━━━ AVAILABLE DATA ━━━

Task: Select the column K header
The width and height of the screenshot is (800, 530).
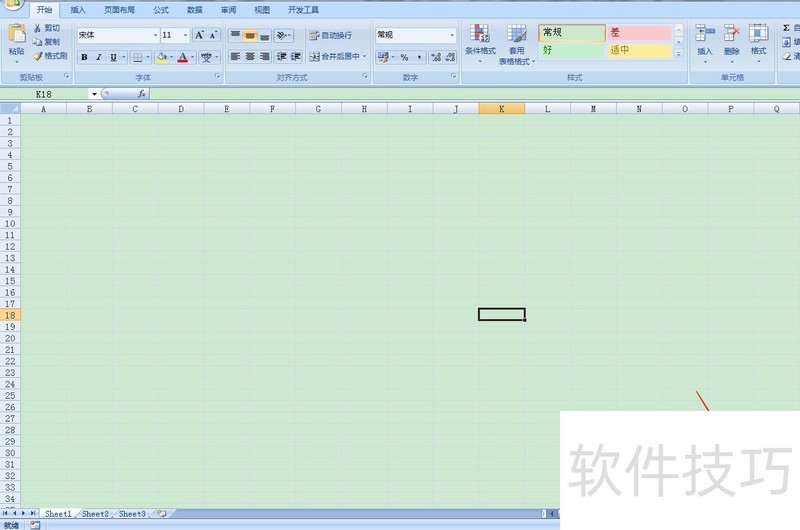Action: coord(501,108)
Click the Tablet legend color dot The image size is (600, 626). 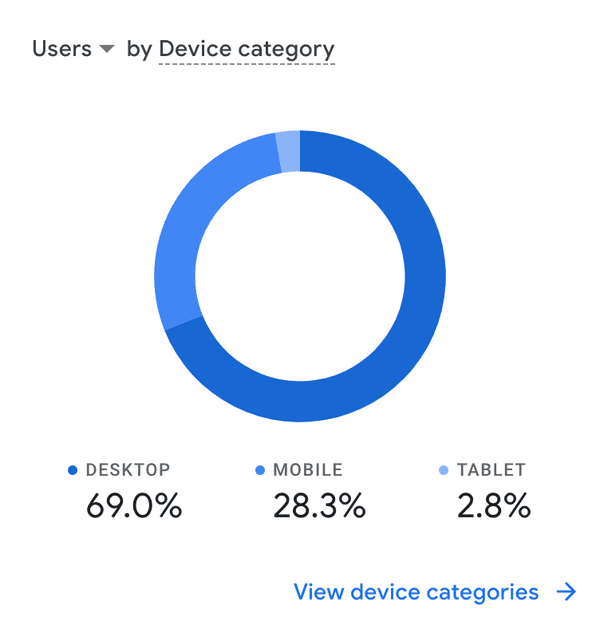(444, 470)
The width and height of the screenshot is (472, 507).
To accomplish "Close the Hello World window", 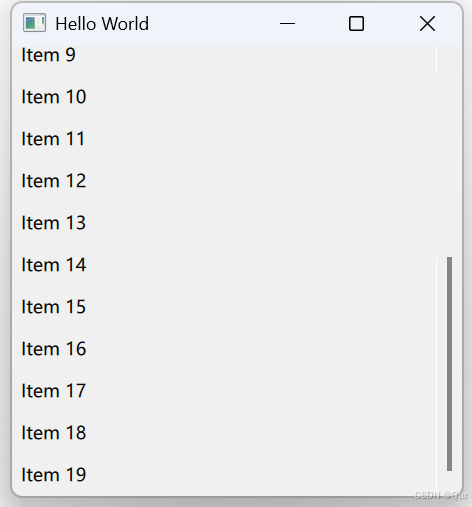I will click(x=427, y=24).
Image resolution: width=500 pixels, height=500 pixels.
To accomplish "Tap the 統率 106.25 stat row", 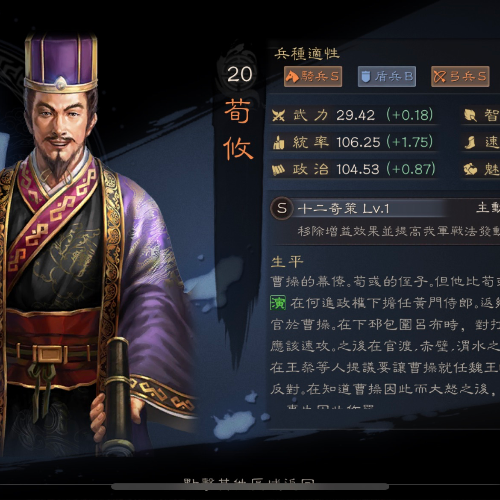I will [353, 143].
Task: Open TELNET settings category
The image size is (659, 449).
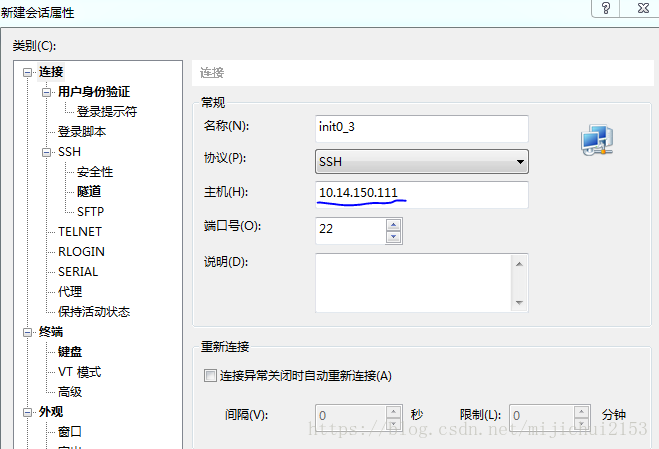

━━━
━━━ AVAILABLE DATA ━━━

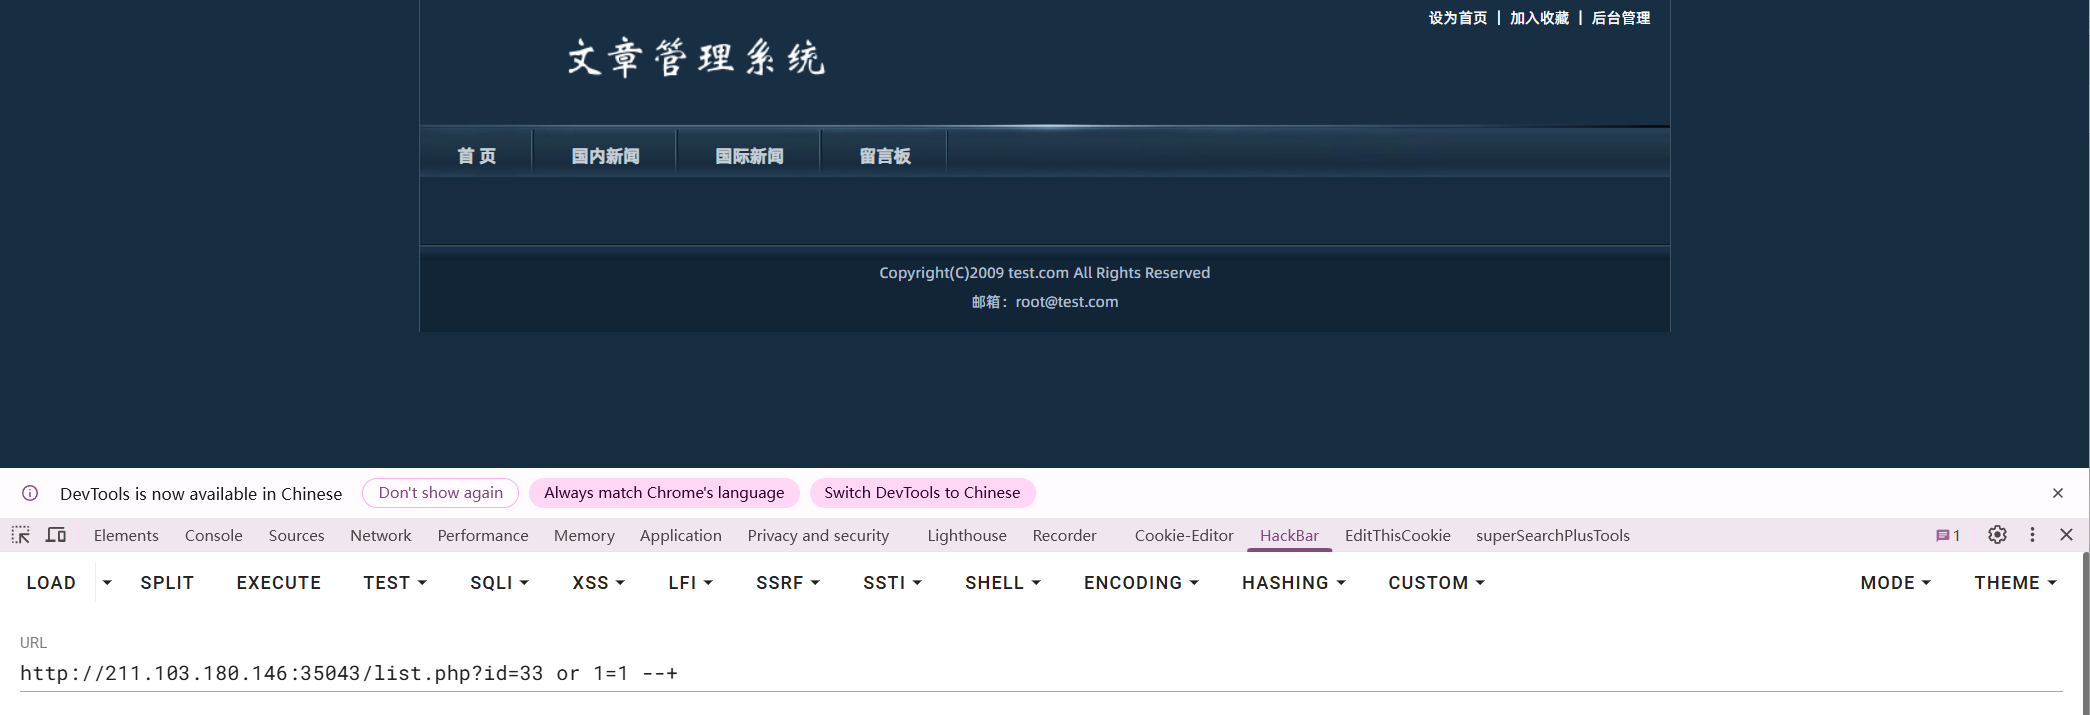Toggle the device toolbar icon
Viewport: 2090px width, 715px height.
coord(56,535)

━━━
━━━ AVAILABLE DATA ━━━

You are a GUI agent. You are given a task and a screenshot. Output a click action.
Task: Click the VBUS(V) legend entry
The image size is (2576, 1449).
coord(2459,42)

━━━

THE EXERCISE =>
Render the lines as a JSON list of strings, one string per line with blank lines omitted, beginning at the line that contains "You are a GUI" and ending after the line that contains "coord(2459,42)".

OUTPUT BELOW =>
[
  "You are a GUI agent. You are given a task and a screenshot. Output a click action.",
  "Task: Click the VBUS(V) legend entry",
  "The image size is (2576, 1449).",
  "coord(2459,42)"
]